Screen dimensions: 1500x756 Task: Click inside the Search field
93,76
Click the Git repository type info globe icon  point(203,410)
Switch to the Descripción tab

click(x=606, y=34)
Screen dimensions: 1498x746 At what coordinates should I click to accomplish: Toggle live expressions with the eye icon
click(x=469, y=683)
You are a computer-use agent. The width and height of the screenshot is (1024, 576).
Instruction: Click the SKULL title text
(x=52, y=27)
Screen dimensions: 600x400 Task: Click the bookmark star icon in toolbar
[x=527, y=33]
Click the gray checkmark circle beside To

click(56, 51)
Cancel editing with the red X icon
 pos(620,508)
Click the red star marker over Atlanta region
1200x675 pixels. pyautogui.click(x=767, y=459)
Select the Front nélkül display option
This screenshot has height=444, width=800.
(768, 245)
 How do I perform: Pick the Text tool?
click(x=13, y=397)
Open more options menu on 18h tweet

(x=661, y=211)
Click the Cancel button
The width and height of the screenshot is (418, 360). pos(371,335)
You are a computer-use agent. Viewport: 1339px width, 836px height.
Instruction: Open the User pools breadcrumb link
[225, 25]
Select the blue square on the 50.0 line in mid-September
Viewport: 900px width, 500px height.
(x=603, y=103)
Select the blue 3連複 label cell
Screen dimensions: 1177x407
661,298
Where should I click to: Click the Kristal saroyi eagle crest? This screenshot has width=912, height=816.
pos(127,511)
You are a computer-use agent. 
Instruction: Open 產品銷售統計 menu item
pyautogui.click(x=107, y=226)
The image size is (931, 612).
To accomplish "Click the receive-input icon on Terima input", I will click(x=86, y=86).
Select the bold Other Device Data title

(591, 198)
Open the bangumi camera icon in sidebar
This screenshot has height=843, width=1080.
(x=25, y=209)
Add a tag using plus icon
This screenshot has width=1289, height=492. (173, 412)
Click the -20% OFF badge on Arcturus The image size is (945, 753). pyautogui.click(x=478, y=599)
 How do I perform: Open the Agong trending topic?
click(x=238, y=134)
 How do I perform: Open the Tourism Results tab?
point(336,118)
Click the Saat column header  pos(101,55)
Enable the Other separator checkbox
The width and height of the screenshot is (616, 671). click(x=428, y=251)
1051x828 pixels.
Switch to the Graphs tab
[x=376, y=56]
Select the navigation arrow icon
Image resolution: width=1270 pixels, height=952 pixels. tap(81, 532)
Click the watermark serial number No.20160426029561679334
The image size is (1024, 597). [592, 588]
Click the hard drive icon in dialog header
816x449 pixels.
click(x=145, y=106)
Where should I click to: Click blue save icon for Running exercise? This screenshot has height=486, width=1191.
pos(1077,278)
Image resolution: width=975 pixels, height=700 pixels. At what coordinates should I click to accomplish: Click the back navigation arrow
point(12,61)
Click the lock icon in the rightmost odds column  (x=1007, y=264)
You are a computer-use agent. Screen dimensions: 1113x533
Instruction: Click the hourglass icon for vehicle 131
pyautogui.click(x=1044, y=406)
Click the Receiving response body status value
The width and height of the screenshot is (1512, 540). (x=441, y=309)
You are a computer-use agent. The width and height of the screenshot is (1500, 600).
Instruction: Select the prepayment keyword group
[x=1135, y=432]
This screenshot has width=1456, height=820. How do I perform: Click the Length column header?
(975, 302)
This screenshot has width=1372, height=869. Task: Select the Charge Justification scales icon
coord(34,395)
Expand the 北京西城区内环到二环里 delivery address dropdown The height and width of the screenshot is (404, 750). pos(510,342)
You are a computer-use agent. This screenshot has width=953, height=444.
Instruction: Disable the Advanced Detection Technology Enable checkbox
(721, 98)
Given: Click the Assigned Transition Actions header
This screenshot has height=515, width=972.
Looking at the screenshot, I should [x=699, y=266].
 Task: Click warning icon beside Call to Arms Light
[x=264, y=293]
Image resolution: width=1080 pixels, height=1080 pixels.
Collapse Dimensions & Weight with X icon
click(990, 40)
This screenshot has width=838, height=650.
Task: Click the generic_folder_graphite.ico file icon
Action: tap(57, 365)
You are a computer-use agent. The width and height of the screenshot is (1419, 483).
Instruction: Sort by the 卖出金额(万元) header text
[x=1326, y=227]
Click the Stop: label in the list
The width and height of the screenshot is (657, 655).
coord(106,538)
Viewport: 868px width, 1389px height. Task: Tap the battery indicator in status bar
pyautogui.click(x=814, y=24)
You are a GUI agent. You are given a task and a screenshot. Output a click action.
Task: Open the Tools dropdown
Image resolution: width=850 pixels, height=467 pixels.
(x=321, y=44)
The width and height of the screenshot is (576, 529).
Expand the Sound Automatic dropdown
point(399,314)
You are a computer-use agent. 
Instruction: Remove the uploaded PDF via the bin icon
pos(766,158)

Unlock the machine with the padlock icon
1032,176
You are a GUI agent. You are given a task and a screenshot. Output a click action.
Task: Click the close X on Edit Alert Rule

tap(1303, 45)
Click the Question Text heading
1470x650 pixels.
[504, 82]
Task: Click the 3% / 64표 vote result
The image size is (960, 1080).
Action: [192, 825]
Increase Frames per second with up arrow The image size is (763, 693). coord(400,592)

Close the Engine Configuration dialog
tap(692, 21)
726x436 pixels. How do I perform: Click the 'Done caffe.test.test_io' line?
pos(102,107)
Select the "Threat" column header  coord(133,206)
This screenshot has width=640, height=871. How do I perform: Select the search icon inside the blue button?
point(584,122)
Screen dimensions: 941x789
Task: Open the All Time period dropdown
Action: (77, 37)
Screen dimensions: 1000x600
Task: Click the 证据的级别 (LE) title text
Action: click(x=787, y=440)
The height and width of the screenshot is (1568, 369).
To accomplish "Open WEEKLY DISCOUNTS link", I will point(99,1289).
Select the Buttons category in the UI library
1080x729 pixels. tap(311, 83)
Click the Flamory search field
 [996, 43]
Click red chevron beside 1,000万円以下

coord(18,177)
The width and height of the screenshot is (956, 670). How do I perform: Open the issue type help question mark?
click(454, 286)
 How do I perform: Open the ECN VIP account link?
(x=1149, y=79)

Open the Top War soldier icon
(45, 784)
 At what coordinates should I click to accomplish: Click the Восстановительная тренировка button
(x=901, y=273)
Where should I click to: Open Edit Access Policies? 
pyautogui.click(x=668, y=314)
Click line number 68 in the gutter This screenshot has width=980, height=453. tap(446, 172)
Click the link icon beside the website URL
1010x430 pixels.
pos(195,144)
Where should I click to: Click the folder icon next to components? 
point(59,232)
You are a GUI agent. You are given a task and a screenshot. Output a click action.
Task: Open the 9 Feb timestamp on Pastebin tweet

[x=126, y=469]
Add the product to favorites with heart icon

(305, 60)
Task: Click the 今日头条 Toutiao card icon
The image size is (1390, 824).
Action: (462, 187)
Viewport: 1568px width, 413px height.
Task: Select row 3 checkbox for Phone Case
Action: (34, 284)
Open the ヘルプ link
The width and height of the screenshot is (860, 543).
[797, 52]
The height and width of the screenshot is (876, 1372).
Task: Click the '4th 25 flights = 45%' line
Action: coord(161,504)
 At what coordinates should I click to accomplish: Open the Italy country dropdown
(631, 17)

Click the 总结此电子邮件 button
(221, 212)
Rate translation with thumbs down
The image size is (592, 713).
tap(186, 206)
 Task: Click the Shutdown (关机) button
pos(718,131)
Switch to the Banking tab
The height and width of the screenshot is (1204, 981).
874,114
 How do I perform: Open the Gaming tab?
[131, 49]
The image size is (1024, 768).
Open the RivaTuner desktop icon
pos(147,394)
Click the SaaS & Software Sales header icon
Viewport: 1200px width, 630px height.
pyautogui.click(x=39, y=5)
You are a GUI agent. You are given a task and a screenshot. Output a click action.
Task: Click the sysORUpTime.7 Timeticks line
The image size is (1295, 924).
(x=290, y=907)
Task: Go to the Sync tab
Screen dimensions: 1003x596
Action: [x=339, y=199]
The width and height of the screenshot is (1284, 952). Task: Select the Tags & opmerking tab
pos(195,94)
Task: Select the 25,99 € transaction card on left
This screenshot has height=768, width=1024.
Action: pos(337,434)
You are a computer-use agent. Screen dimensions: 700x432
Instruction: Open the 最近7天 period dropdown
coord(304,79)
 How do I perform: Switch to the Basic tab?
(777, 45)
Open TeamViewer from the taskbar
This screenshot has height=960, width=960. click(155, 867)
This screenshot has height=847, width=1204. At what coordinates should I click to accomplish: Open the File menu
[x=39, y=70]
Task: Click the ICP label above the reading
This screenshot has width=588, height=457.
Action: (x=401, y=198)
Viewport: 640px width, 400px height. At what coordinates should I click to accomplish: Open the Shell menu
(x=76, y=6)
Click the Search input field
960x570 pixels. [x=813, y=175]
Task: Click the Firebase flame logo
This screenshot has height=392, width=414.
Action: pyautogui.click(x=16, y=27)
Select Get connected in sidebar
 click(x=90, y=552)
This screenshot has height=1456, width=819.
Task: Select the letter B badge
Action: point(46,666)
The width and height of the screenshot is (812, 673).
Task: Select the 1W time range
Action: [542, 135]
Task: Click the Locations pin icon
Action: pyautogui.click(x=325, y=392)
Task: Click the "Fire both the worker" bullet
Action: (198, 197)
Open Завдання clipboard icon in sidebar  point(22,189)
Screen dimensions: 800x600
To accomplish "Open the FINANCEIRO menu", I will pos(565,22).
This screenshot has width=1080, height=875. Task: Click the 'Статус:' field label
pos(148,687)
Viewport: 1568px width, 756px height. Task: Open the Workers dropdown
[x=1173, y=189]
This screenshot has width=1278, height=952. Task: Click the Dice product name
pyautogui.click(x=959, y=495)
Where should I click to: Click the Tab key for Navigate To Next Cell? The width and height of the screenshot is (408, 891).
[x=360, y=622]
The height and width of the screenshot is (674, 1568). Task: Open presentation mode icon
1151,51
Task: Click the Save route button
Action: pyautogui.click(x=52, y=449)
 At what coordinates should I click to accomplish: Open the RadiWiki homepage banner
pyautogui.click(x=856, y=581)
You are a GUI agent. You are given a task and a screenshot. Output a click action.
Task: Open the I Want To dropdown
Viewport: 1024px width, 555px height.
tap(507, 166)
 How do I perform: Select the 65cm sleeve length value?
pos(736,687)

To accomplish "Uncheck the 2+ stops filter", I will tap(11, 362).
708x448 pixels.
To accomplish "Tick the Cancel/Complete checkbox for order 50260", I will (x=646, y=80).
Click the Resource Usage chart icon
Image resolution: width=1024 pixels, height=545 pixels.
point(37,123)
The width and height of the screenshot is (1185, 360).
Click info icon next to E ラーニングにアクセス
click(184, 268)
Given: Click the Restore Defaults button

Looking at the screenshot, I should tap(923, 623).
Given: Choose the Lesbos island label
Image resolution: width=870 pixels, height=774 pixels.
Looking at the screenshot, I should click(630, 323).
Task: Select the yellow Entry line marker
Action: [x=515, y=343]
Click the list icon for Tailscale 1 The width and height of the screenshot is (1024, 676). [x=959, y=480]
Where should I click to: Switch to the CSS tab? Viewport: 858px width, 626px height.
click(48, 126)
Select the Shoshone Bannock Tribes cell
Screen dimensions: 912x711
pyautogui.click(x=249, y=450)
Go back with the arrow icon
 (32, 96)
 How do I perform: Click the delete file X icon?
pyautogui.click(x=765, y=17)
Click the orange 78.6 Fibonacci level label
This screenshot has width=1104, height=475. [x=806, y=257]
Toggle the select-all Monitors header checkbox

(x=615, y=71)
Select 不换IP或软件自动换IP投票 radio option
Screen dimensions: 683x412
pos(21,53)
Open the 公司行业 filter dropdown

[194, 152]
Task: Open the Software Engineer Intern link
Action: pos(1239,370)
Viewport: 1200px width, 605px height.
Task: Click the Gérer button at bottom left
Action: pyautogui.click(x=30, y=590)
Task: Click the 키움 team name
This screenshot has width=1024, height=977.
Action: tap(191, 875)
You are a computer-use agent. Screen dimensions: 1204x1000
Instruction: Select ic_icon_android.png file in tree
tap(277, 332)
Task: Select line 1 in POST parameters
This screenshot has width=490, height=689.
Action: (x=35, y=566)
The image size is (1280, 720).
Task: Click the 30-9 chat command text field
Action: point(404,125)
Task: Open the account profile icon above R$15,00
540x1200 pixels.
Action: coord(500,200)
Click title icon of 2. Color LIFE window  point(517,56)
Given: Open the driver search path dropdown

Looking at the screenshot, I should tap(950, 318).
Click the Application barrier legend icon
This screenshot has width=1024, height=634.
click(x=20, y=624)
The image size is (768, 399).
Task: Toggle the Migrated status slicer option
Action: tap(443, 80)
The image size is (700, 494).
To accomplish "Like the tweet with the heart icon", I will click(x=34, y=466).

☆ ☆ ☆ ☆ ☆ ☆ ☆

ASSIGNED TASK → Print again the lines of the entries above that fall between the line holding "Select the Buttons category in the UI library" and the line holding "The image size is (1024, 768).", inclusive, exactly as they stand.

TASK SOLUTION →
Select the Buttons category in the UI library
1080x729 pixels. tap(311, 83)
Click the Flamory search field
 [996, 43]
Click red chevron beside 1,000万円以下

coord(18,177)
The width and height of the screenshot is (956, 670). How do I perform: Open the issue type help question mark?
click(454, 286)
 How do I perform: Open the ECN VIP account link?
(x=1149, y=79)

Open the Top War soldier icon
(45, 784)
 At what coordinates should I click to accomplish: Click the Восстановительная тренировка button
(x=901, y=273)
Where should I click to: Open Edit Access Policies? 
pyautogui.click(x=668, y=314)
Click line number 68 in the gutter This screenshot has width=980, height=453. tap(446, 172)
Click the link icon beside the website URL
1010x430 pixels.
pos(195,144)
Where should I click to: Click the folder icon next to components? 
point(59,232)
You are a GUI agent. You are given a task and a screenshot. Output a click action.
Task: Open the 9 Feb timestamp on Pastebin tweet

[x=126, y=469]
Add the product to favorites with heart icon

(305, 60)
Task: Click the 今日头条 Toutiao card icon
The image size is (1390, 824).
Action: (462, 187)
Viewport: 1568px width, 413px height.
Task: Select row 3 checkbox for Phone Case
Action: (34, 284)
Open the ヘルプ link
The width and height of the screenshot is (860, 543).
[797, 52]
The height and width of the screenshot is (876, 1372).
Task: Click the '4th 25 flights = 45%' line
Action: coord(161,504)
 At what coordinates should I click to accomplish: Open the Italy country dropdown
(631, 17)

Click the 总结此电子邮件 button
(221, 212)
Rate translation with thumbs down
The image size is (592, 713).
tap(186, 206)
 Task: Click the Shutdown (关机) button
pos(718,131)
Switch to the Banking tab
The height and width of the screenshot is (1204, 981).
874,114
 How do I perform: Open the Gaming tab?
[131, 49]
The image size is (1024, 768).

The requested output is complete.